Cyborgism: Cyborgs, Performance and Society
Developed from my PhD thesis (completed Summer 2003), this book (completed Summer 2007) ranges across history, philosophy, sociology and performance to examine the nature of identity in a world where machines are becoming more and more a part of our lives, and of ourselves.
The book is available from lulu.com
Abstract:
Who are we when we are part (bio-)mechanical, or genetically engineered? Cyborgs in literature and film, as cultural texts, have explored this possibility ideologically, as utopian or, more often, nightmarish. A cyborg performance, on the other hand, is one that attempts to address the issue in the liminal spaces of theatre/live art, and to explore the profounder issues concerning identity in a part-physical, part-digital manner.

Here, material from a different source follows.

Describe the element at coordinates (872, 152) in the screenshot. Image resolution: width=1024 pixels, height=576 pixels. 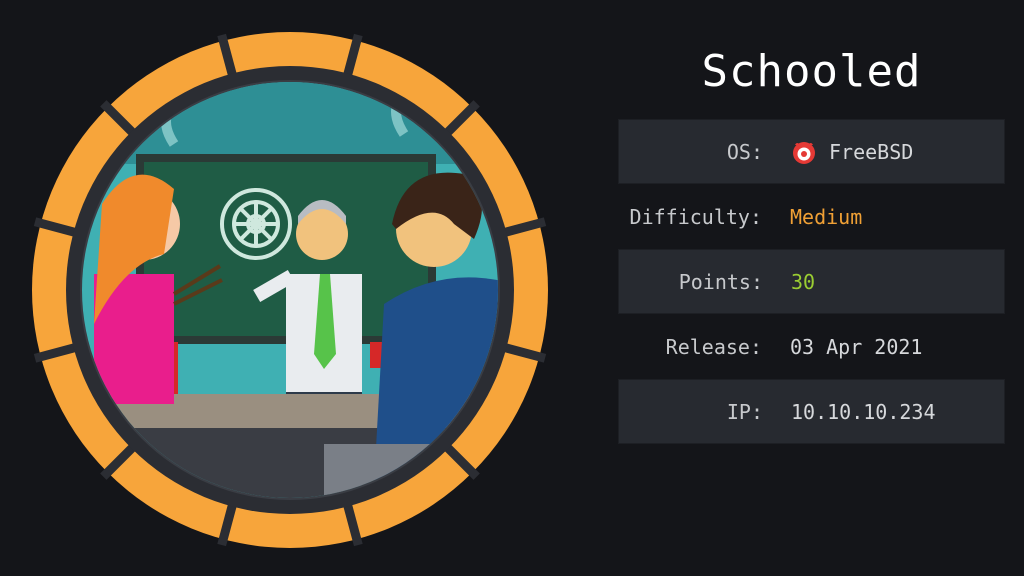
I see `os-value: FreeBSD` at that location.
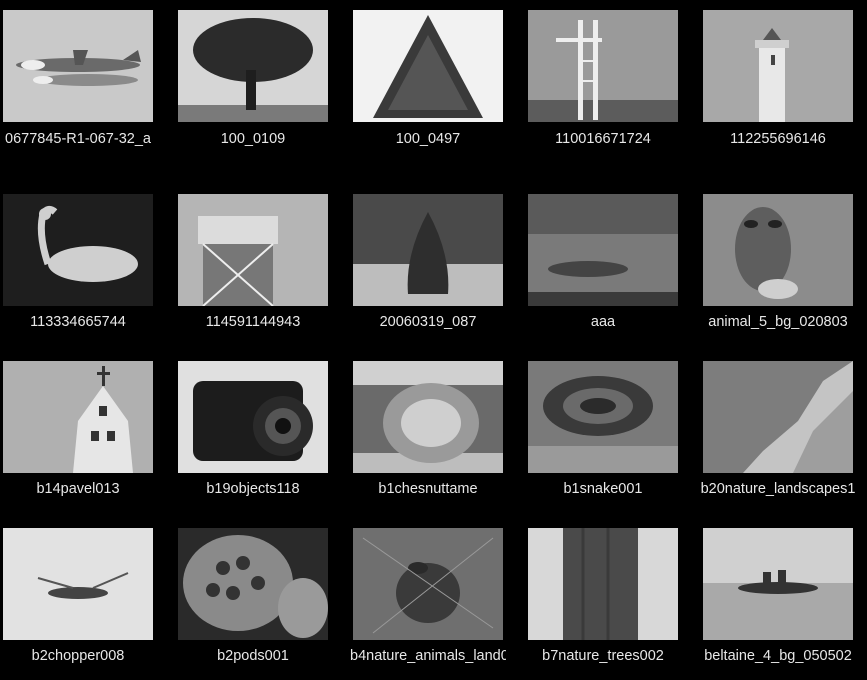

In this research I address the question of cyborg performative identity. From Goffman’s collective self-development process, through post-feminist performative constructs, to situated selves, the system / agency tension reveals our liminality: between individuality and construction. But the body is something real and tangible. True, that reality is perhaps only established by the observing eye that reads it, but the consciousness engaged in observation can only be realised through embodiment. This is understood clearly in physical theatre / performance art, where the body has become the primary means of communication and exploration, providing a visceral vocabulary of performed identity wrought by the interchange between body and eye.
The nineteenth-century ‘technologies of the body’ that today comprise law-abiding citizenship, sanity, health, and sexuality, have been instrumental in the creation of the contemporary selfhoods we daily perform, and explore in experimental theatre. But the contemporary endo-colonisation of human technology presents a profound challenge to everyday identity: prosthetic replacements, smart implants, and the promise of genetic therapy, prevention, weoponry and even pre-programming, seem to carry the prospect of a new level of liminality – the ‘cyborg’, between organic and inorganic – that may cost us that between system and agency.
Using the philosophy of Henri Bergson, the critical thinking of Michel Foucault and Judith Butler, and fieldwork in the United States comprising notes from DARPA’s Exoskeletons for Human Performance Augmentation conference, interviews with the maker of the Utah Array (a brain/computing interface) and people with disabilities who incorporate metal into their bodies, this book ranges across philosophy, technology, and critical thought, set in a performative exploration of identity.